[[ THE DATA, beginning ]]
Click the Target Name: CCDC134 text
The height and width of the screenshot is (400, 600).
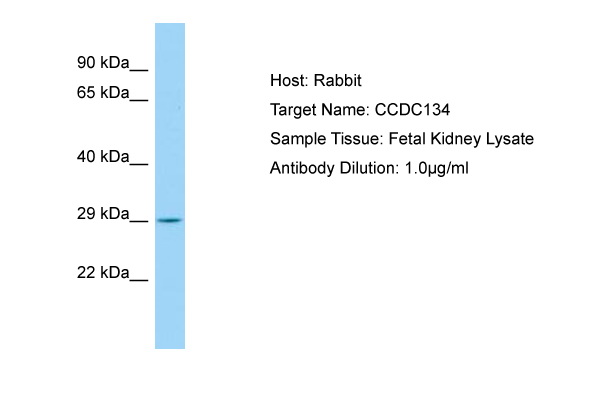tap(360, 110)
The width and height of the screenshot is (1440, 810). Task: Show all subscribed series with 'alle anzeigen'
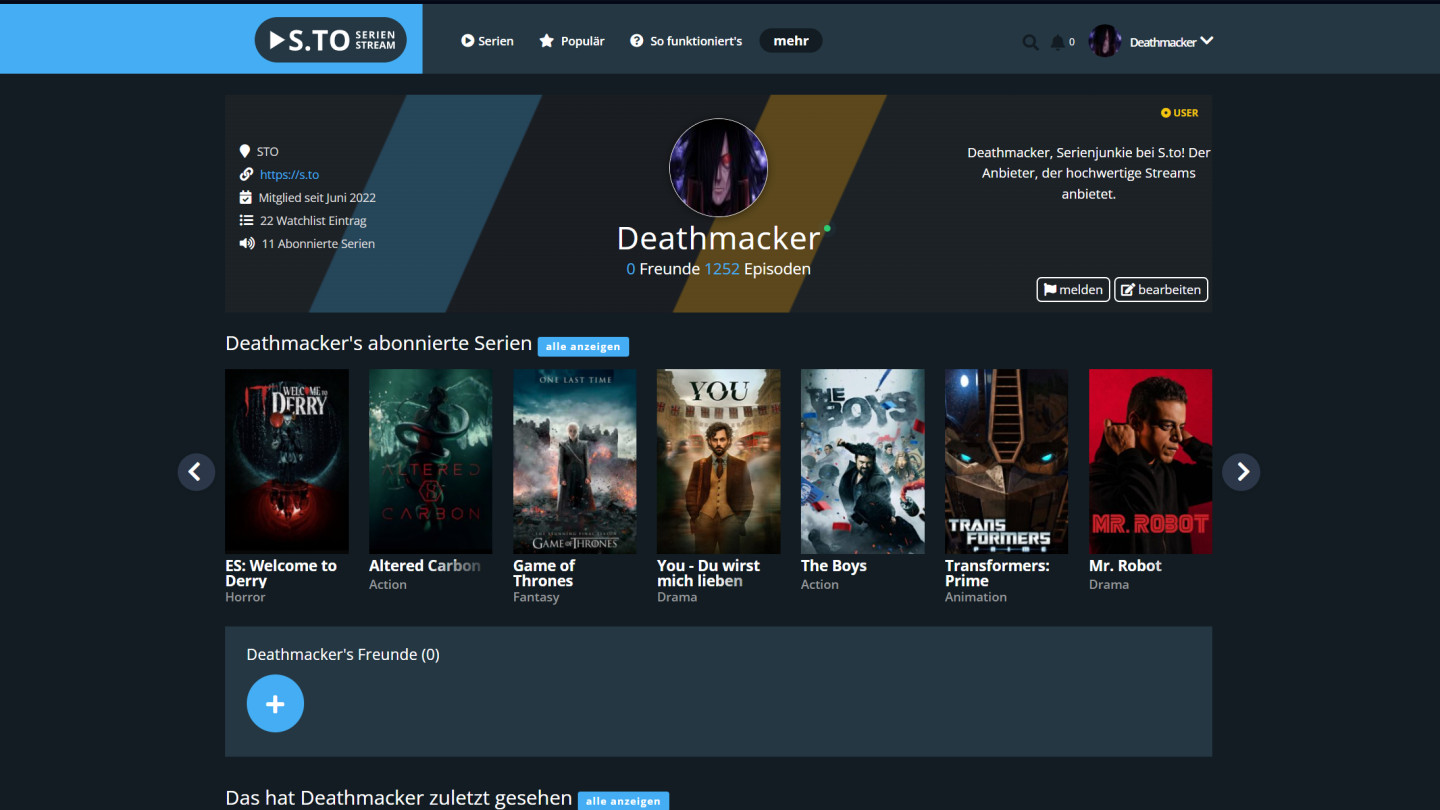pyautogui.click(x=583, y=346)
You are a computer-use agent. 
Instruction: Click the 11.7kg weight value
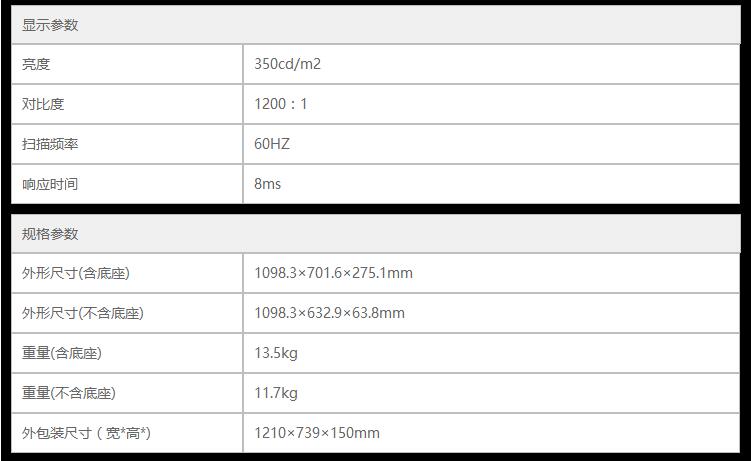click(x=275, y=393)
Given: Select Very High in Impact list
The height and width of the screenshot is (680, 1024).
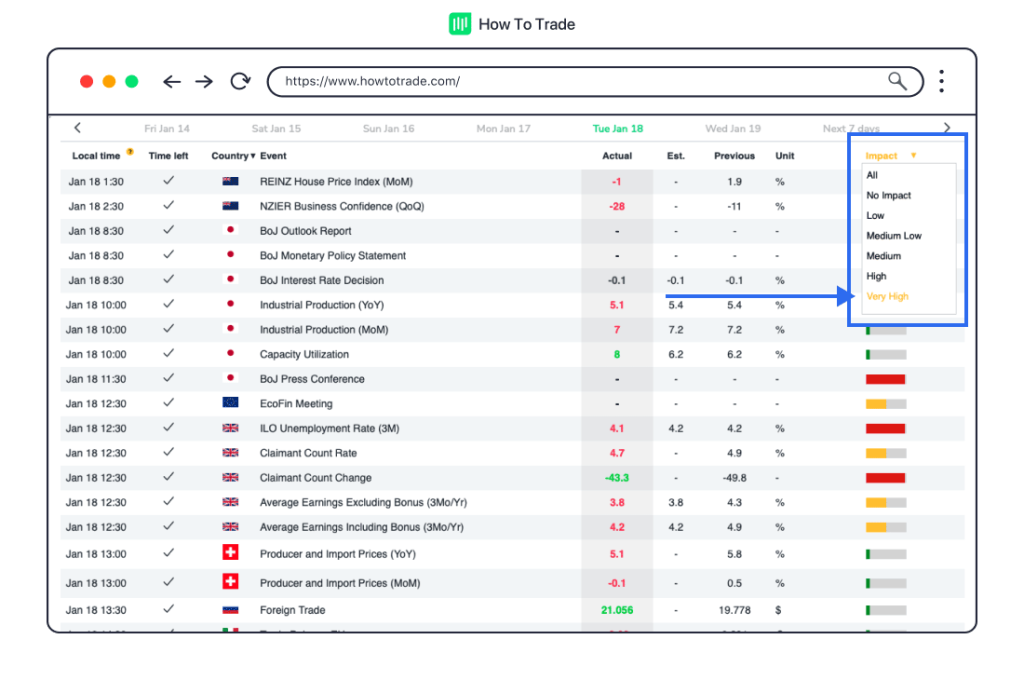Looking at the screenshot, I should 887,297.
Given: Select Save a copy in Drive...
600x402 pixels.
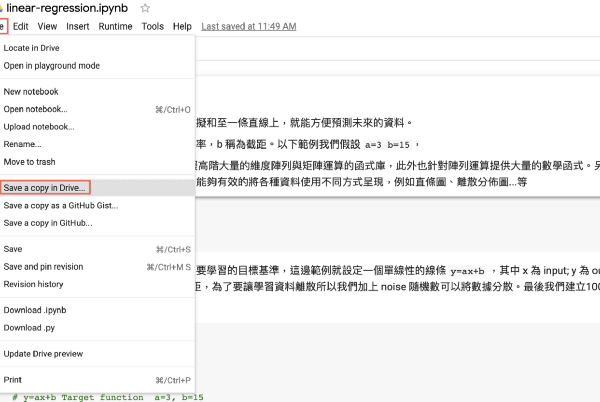Looking at the screenshot, I should tap(46, 187).

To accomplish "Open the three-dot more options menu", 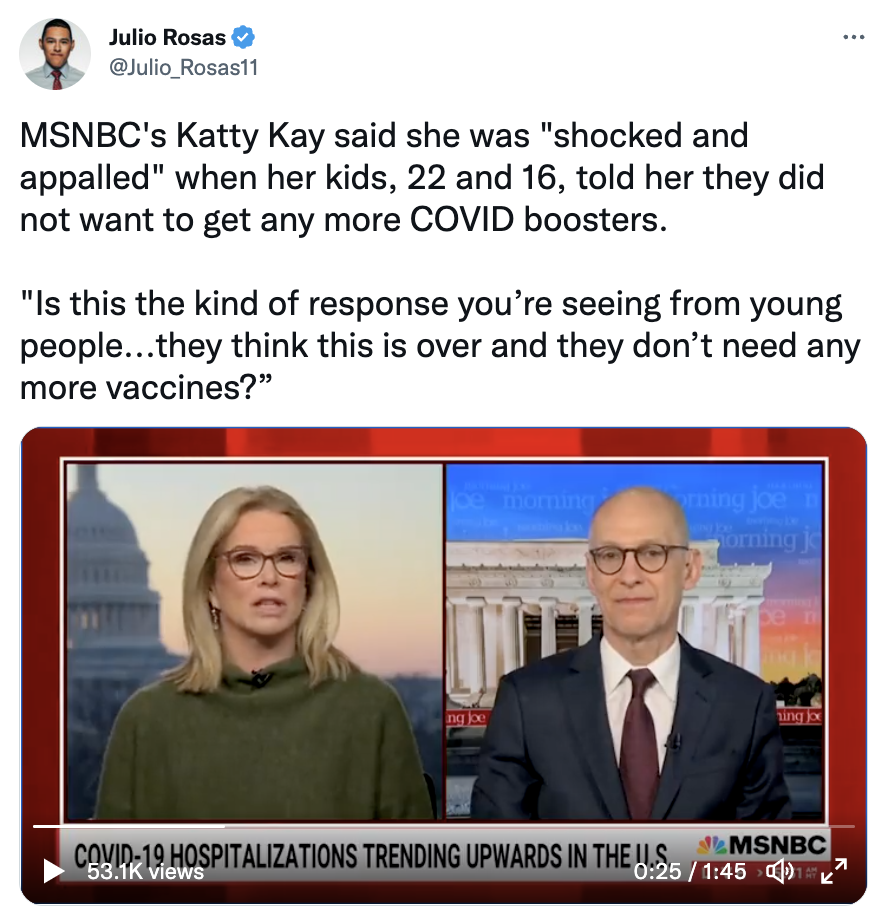I will pyautogui.click(x=854, y=38).
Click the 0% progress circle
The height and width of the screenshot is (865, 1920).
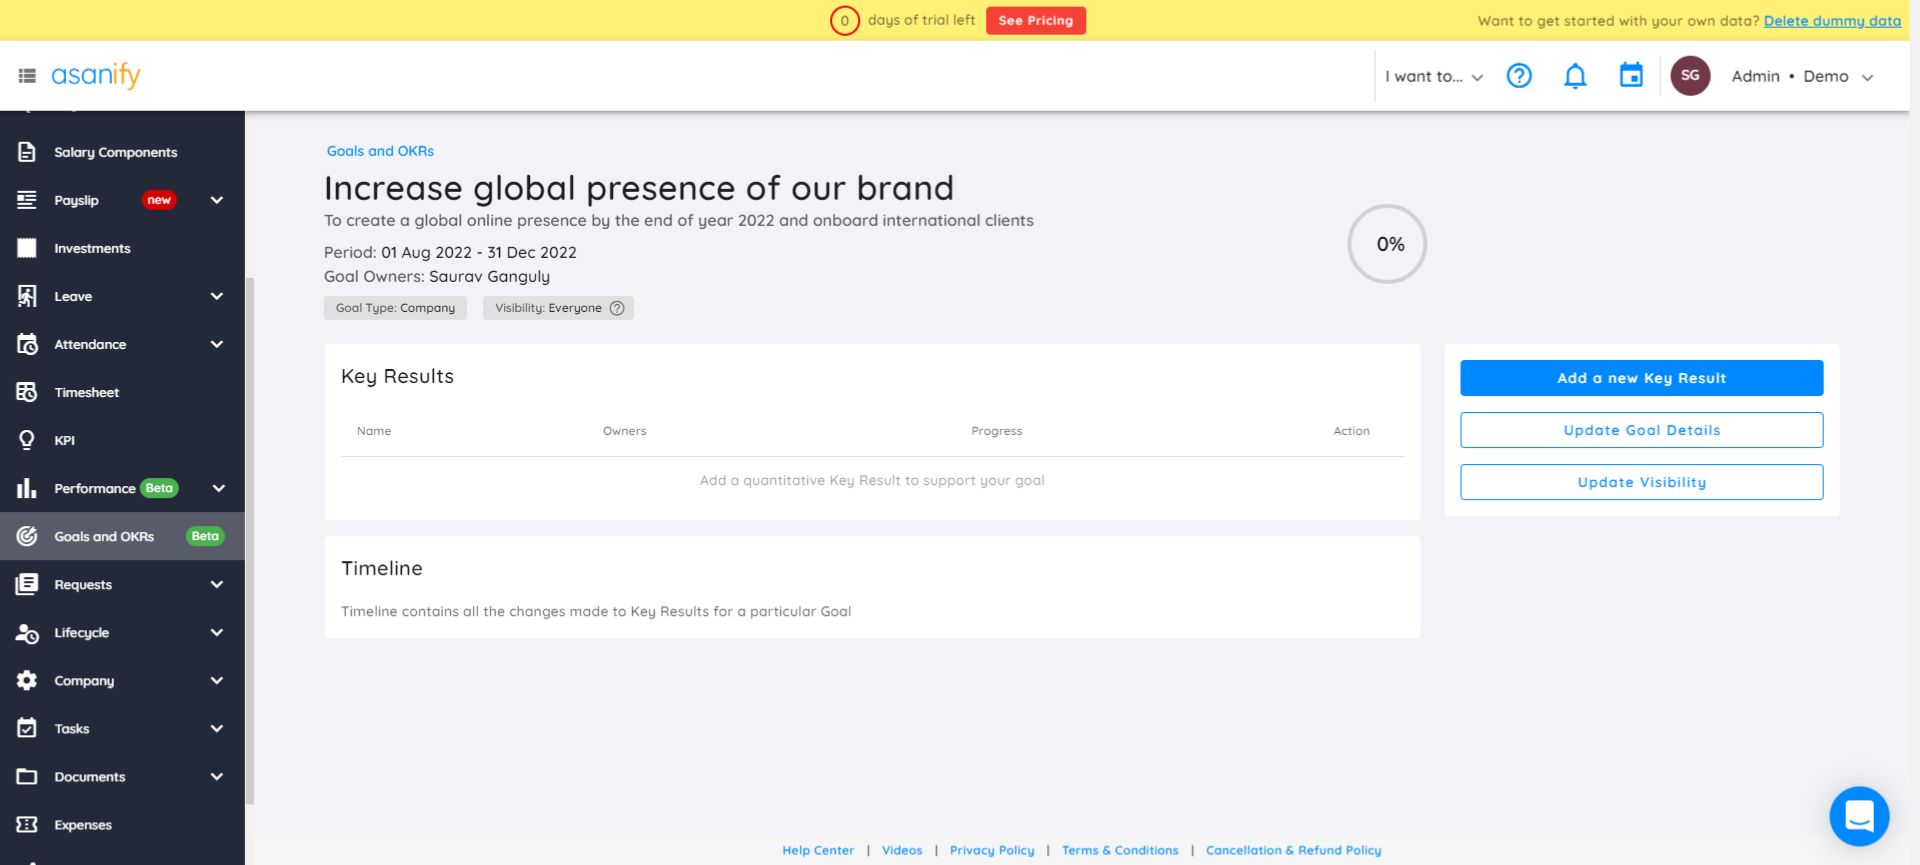(x=1386, y=244)
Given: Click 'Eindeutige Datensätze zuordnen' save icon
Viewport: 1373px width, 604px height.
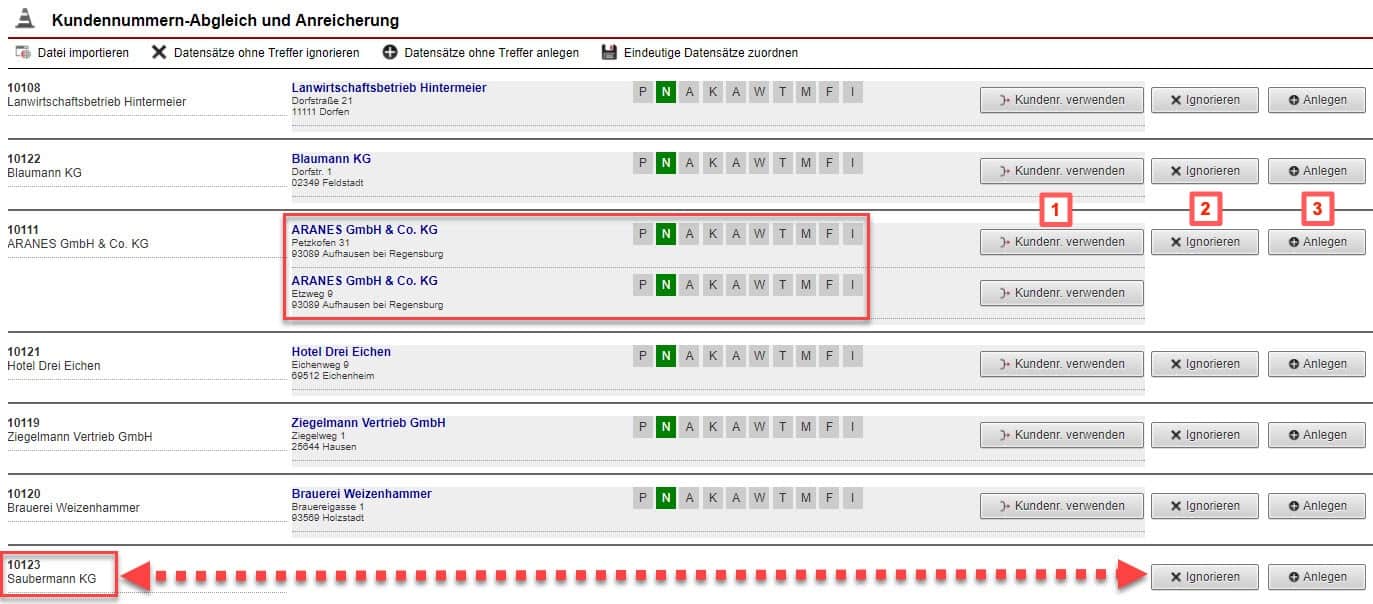Looking at the screenshot, I should 609,53.
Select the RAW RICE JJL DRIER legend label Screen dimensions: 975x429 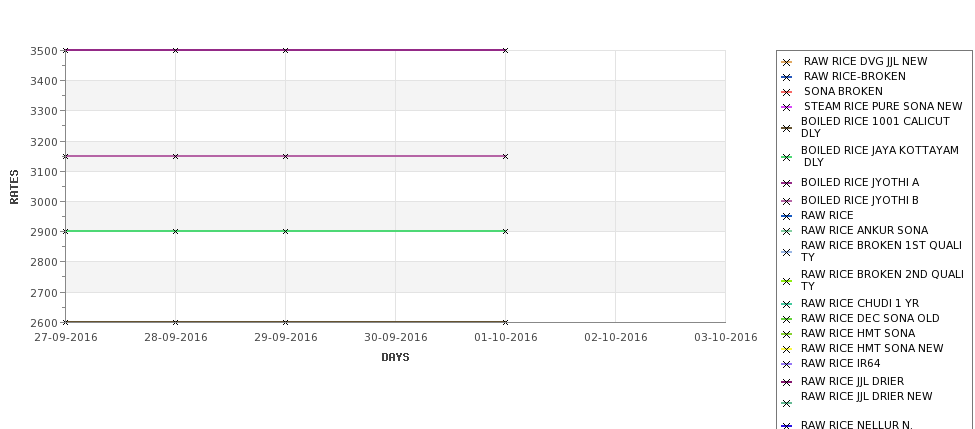pos(852,381)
[[ THE DATA, end ]]
● WORK ORDER
Going through the entries above line by line, work out how many lines include the word "Given". Only the number is required.

● ANSWER TO THIS EXERCISE
3